À l’opéra, en raison du livret, je ne suis pas libre d’aborder les sujets qui m’intéressent, ni d’écrire l’histoire qui me traverse. Baby Doll1 est une commande de l’Orchestre de chambre de Paris pour la 250e année de la naissance de Beethoven. Le choix d’une symphonie du compositeur m’a été accordé et j’ai proposé la Septième pour en faire une sorte d’opéra pour notre temps.
La liberté d’imaginer l’histoire et la forme
Avec cette symphonie, j’étais libre d’imaginer le sujet et la forme scénique du projet, et je voulais un objet hybride – un dialogue entre une musique emblématique de notre patrimoine et une musique plus actuelle, celle du clarinettiste Yom et son ensemble, les Wonder Rabbis. En conciliant ces deux musiques, j’ai provoqué la rencontre de deux univers radicalement différents, comme un mariage arrangé ! Mais Yom a une formation classique, il est capable de décrypter en amont cette symphonie pour y puiser matière à composition. Il est aussi un musicien d’improvisation, et il a composé, pendant les répétitions, une musique en phase avec le propos narratif et le mouvement des danseurs.
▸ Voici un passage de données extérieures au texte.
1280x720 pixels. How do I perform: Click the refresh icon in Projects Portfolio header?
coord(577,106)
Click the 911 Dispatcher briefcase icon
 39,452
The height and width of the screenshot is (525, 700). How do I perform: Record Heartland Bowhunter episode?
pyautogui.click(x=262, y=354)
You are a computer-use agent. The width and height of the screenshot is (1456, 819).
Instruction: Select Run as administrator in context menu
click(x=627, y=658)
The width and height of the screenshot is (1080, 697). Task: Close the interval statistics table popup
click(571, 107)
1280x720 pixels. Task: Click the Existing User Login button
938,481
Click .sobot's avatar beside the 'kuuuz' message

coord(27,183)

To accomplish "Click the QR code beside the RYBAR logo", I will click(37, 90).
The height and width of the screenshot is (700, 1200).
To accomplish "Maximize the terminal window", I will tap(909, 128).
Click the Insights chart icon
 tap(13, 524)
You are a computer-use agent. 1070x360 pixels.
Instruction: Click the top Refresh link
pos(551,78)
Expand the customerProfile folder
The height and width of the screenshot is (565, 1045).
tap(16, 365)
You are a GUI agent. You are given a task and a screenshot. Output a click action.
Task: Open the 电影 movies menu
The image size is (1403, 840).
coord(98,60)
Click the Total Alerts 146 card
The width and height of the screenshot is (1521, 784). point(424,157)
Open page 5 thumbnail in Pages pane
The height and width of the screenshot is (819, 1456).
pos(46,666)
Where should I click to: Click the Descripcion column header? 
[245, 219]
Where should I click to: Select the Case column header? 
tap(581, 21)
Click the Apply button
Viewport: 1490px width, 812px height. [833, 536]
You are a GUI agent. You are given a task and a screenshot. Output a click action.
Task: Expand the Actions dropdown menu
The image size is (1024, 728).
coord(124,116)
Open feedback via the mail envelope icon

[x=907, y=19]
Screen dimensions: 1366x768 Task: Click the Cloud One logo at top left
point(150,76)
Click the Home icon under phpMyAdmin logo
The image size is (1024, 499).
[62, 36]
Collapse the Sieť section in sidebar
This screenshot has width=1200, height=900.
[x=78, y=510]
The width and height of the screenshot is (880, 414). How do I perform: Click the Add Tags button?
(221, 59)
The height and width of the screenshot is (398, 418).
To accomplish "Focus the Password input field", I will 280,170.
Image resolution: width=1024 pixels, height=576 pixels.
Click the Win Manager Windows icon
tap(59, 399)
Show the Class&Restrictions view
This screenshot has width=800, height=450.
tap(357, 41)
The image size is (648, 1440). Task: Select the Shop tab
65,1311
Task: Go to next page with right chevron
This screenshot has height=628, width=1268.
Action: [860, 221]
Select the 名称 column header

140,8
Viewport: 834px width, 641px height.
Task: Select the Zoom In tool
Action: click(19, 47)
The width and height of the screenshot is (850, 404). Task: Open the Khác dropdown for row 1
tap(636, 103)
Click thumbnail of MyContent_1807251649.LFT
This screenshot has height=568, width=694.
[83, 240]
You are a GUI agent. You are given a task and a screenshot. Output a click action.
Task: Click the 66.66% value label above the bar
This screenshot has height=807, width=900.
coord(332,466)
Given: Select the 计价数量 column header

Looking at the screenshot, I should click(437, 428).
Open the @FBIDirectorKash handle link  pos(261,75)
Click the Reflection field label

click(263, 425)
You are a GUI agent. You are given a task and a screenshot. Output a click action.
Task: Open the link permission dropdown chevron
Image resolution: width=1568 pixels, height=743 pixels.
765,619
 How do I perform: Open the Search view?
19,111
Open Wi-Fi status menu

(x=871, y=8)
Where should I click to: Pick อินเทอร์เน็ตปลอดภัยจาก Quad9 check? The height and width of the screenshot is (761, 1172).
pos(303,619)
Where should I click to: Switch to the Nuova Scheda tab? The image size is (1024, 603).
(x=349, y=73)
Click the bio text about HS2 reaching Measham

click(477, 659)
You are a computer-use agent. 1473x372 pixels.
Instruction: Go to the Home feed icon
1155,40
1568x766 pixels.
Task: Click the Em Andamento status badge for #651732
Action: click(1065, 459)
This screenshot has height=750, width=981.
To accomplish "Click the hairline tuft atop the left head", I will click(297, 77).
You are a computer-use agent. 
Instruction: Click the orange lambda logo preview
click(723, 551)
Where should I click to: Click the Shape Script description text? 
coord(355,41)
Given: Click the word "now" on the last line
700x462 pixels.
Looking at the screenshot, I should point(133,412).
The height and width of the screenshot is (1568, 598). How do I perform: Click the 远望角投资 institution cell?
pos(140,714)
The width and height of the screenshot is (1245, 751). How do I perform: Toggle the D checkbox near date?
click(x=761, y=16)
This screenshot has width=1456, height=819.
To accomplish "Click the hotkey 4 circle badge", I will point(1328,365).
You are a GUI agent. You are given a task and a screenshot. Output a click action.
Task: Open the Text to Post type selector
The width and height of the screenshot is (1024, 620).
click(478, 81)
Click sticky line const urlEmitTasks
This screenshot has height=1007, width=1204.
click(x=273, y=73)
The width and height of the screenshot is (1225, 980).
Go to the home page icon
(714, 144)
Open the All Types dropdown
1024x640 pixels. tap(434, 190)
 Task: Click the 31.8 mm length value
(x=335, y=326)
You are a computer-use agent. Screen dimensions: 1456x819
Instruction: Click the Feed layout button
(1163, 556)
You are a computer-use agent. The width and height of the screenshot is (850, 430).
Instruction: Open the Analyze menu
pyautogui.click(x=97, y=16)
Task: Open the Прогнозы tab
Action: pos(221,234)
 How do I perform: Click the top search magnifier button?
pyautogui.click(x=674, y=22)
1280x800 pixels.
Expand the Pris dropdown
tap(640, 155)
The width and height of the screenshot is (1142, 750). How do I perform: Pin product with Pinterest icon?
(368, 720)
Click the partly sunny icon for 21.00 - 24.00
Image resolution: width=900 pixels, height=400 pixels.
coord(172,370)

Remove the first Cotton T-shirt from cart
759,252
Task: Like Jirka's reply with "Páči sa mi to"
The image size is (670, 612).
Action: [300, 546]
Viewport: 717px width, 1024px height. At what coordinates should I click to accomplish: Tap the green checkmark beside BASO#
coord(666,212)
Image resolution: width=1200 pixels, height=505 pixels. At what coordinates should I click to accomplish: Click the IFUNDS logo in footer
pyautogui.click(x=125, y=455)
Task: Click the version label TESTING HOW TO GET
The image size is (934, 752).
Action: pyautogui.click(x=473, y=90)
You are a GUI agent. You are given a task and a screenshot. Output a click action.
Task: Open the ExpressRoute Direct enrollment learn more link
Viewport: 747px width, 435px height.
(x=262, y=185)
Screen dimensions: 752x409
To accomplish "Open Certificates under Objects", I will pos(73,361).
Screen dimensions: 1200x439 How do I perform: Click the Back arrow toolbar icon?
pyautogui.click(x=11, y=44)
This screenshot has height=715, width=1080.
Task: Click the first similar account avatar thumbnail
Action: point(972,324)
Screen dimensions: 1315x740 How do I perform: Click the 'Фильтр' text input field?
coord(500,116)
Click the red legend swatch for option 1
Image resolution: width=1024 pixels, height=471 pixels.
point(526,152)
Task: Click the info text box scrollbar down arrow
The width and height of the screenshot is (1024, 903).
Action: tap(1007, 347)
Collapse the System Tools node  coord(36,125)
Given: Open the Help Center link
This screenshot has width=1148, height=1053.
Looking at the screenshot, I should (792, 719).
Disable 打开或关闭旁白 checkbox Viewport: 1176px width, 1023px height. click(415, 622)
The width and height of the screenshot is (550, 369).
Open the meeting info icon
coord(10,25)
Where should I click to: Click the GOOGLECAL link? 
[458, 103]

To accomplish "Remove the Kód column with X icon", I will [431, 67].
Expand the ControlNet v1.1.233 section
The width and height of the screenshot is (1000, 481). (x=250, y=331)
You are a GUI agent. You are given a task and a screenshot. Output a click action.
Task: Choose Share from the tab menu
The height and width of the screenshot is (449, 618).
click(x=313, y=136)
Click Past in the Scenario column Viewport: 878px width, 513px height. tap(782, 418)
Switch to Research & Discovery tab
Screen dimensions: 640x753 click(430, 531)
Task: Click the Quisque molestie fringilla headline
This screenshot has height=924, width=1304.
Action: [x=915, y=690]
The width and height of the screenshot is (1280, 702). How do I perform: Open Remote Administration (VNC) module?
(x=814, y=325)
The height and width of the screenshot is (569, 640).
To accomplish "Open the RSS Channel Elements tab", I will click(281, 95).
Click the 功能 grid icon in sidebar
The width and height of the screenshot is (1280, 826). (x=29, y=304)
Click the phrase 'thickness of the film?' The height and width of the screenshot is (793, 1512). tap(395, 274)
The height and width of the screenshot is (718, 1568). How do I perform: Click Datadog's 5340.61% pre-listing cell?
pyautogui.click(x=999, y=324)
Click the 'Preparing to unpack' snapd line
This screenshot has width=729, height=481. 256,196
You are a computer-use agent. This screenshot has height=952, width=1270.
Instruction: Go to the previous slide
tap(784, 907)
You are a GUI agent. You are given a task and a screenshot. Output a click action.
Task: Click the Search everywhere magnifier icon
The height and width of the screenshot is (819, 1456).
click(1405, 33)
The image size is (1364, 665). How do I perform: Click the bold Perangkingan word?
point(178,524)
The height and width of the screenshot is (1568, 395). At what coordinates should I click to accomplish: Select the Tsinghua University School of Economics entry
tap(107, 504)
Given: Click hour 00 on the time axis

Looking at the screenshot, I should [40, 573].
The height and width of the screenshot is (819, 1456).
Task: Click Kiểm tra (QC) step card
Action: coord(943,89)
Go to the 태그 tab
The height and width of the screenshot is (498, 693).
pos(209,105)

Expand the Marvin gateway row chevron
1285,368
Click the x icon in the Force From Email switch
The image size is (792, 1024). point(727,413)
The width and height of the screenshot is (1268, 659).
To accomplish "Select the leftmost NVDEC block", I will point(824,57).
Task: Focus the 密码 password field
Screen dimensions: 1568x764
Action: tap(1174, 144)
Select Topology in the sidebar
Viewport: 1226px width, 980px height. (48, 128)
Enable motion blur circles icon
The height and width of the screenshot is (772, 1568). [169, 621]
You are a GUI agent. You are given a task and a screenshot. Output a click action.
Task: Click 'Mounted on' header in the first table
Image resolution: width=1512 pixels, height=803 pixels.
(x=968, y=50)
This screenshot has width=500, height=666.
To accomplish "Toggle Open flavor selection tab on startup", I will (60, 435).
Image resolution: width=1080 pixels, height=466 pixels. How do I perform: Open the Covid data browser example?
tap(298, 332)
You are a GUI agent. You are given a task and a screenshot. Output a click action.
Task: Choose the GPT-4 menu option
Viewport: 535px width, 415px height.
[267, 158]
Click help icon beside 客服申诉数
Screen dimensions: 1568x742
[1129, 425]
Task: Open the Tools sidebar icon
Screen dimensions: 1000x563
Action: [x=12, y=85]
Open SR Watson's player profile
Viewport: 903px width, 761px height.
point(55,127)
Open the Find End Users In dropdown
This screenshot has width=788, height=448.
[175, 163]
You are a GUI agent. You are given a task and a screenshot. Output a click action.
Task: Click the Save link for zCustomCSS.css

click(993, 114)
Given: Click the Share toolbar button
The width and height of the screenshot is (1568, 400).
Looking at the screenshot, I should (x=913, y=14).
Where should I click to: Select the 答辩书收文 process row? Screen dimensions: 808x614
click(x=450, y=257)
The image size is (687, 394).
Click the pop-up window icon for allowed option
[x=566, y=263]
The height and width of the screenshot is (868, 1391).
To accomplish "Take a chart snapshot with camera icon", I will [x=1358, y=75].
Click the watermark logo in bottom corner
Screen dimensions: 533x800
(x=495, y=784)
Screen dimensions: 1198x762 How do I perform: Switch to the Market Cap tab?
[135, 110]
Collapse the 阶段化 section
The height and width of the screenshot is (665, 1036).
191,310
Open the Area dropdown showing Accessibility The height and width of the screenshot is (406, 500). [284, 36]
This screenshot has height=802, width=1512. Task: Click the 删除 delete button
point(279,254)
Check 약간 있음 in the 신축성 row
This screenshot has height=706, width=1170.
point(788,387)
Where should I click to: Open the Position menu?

Pour ce projet, il était intéressant d’avoir des danseurs et de travailler le mouvement des corps – Baby Doll parle de migrants et de traversées des frontières dans des conditions physiques extrêmes. L’image vidéo aussi était essentielle, avec l’usage de la caméra en direct. Je parle d’envie mais il y a eu de heureux hasards. Dans Le Monstre du labyrinthe2, il était aussi question de réfugiés et de traversées. C’est au sein d’associations des migrants que j’ai entendu des parcours étonnants dont le destin des femmes, réfugiées dont on ne parle que rarement.
À l’écoute de la Septième, j’ai entendu le voyage ; j’ai vu des personnes franchir les déserts et les mers ; j’ai entendu des voix de femmes réfugiées. Je travaille toujours de cette façon dans mes projets d’opéra. Sans le livret. L’histoire est toujours une donnée inconnue, surtout quand c’est écrit dans une langue étrangère. Seule la musique m’emmène quelque part.
Ce n’est qu’une fois que la migration féminine (femmes d’Afrique subsaharienne, d’Asie ou du Moyen-Orient) s’est imposée comme sujet de mon histoire, que le choix de la musique à la fois éclectique et nostalgique de Yom s’est imposé3. Le diptyque musical prenait sens : la musique occidentale d’un allemand du xviiie siècle et celle contemporaine de Yom exprimaient l’idéal d’une vie meilleure, un Eldorado, et le voyage pour atteindre cette terre promise.
Après Le Monstre du Labyrinthe, la migration au féminin
Dans Le Monstre du labyrinthe, le lien avec la migration semblait nécessaire même s’il n’était pas question de femmes précisément mais d’humains tous genres confondus, de familles, du lien maternel avec l’enfant sur l’autel du sacrifice.
L’année de la création du Monstre du labyrinthe est aussi le début des grandes vagues migratoires en Méditerranée. Les réfugiés climatiques sont évoqués pour la première fois dans les grands médias. Or la plupart des migrants sont des hommes. Où étaient les femmes ? À l’arrivée, les femmes sont isolées car elles sont enceintes ou mères d’un enfant en bas âge. Toutes ces femmes enceintes ou jeune mères m’interrogeaient et j’ai mené une enquête au Samu Social de Paris.
Quand une femme fuit son pays, elle n’a pas d’argent. La famille ne mise pas sur elle car, contrairement aux hommes, elle ne représente pas une force de travail. Par conséquent, pour obtenir de l’argent et payer le passeur durant son périple, elle va donner son corps. Les femmes sont violées à multiples reprises durant la traversée, puis à l’arrivée, et finissent par tomber enceintes. Dans toutes ces histoires, c’est la question de l’enfant qui m’interpellait : l’enfant est celui qui est arrivé, car la femme, pour sauver sa vie, a dû donner son corps ; l’enfant naît à l’arrivée, car la mère, pour rester sur le territoire, a dû tomber enceinte ; l’enfant, peu importe le contexte finalement, sauve la femme d’abord et devient celui que la mère doit sauver. Enceinte moi-même pendant les répétitions, la nécessité d’être protégée me semblait essentielle. Mais là, c’était le voyage de tous les dangers, avec un enfant dans le ventre, la mort imminente, et cette histoire, il fallait la raconter.